War er etwa sauer auf mich? Ich hatte schließlich wirklich nichts Falsch gemacht. Ich wollte ja nur, dass mein Bruder ehrlich zu mir war.

„Also was war Peter? Spann mich doch nicht so auf die Folter. Oder hast du es schon verbockt? Das würde zu dir passen." Vielleicht würde er schneller zum Punkt kommen, wenn ich ihn herausforderte beziehungsweise etwas kränkte.

„Kannst du mal aufhören, Domen? Das kann ich gerade echt nicht gebrauchen. Du tust gerade nicht, als wärst du mein Bruder, sondern als wärst du die Stasi und würdest mich verhören."

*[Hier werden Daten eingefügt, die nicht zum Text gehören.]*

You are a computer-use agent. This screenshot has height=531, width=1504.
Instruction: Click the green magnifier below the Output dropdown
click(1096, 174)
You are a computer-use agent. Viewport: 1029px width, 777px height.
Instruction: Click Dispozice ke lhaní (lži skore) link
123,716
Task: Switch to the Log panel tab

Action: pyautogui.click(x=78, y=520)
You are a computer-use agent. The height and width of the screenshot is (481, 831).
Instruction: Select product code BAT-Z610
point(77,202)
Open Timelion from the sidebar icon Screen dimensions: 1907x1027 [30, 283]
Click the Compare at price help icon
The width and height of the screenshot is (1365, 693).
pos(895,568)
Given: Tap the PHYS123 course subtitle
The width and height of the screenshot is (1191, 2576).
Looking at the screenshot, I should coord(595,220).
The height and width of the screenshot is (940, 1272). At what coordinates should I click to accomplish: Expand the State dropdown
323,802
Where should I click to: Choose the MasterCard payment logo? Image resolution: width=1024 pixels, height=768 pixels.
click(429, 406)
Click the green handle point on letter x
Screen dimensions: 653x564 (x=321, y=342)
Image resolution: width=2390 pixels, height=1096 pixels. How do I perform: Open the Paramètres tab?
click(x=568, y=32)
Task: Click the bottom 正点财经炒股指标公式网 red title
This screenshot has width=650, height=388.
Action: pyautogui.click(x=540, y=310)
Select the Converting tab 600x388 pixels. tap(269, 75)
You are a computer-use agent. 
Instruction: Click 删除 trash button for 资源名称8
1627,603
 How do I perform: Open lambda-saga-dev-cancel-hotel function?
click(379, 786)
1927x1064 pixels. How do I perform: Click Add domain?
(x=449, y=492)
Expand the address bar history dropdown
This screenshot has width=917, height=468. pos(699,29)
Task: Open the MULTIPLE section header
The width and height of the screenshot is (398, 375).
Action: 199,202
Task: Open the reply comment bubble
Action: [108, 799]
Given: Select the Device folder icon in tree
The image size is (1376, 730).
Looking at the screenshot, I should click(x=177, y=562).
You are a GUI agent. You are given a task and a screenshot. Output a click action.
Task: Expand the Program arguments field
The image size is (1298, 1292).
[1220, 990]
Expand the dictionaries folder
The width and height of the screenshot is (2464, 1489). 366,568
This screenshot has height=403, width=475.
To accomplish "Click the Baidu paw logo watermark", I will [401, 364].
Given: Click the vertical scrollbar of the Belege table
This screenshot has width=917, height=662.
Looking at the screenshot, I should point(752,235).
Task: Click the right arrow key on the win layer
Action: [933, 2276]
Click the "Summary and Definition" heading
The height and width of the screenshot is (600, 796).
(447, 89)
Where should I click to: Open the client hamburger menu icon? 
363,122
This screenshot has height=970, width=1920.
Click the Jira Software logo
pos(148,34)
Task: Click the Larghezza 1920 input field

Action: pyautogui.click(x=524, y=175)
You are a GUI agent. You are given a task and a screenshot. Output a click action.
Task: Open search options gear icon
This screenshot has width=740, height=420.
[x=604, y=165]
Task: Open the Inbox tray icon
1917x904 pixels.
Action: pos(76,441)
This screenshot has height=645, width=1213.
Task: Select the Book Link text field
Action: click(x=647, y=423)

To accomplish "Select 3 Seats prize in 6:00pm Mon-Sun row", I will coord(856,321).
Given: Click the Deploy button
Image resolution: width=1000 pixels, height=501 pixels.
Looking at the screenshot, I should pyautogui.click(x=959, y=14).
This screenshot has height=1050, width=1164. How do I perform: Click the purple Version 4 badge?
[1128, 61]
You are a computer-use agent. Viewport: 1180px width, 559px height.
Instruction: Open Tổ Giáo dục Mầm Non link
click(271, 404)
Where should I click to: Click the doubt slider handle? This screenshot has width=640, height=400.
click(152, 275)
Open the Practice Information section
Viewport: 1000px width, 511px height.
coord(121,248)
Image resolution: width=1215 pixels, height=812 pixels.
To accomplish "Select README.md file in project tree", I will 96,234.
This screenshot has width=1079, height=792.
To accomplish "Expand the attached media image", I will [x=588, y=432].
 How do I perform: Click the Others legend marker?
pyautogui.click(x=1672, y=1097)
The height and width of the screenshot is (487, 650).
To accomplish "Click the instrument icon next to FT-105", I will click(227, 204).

„Peter, ernsthaft, das ist lächerlich. Außerdem verstehe ich mich auch gut mit Lolla, da finde ich, habe ich es verdient, zu wissen, was zwischen dir und meiner Mathe-Nachhilfe läuft. Wehe, du vergraulst sie!"

„Boah, du bist so ein furchtbarer Quälgeist, weißt du das? Dass wir zwei verwandt sein sollen", schüttelte er seinen Kopf"

War das sein Ernst?

„Damit du mich in Ruhe lässt: Erstens läuft zwischen uns nichts Richtiges. Vielleicht noch nicht, aber das weiß ich nicht. Zumindest habe ich sie nicht abgeschleppt, rumbekommen oder wie auch immer du das in deinem Hirn nennen magst.
Lolla war in der ersten Nacht nur kalt und hat gezittert wie bescheuert. Und das konnte ich nicht mitansehen. Also habe ich ihr Klamotten von mir gegeben und ihr gesagt, dass sie auch in meinem Bett schlafen kann. Körperwärme und so, du weißt schon. Das wars. Jetzt zufrieden?"

Es hörte sich relativ schlüssig an, da Lolla mir ja auch erzählt hatte, dass ihr kalt gewesen war und sie deshalb Peters Klamotten anhatte. Allerdings wusste ich noch genau, wie die beiden im Bett gelegen hatten. Peter hatte beide Arme um sie geschlungen und sie waren ganz eng zusammen gekuschelt. Aber ich glaubte Peter, was sollte ich auch sonst machen?

„Und in der zweiten Nacht?" Jetzt war ich neugierig geworden. Es musste mehr zwischen denen gelaufen seien.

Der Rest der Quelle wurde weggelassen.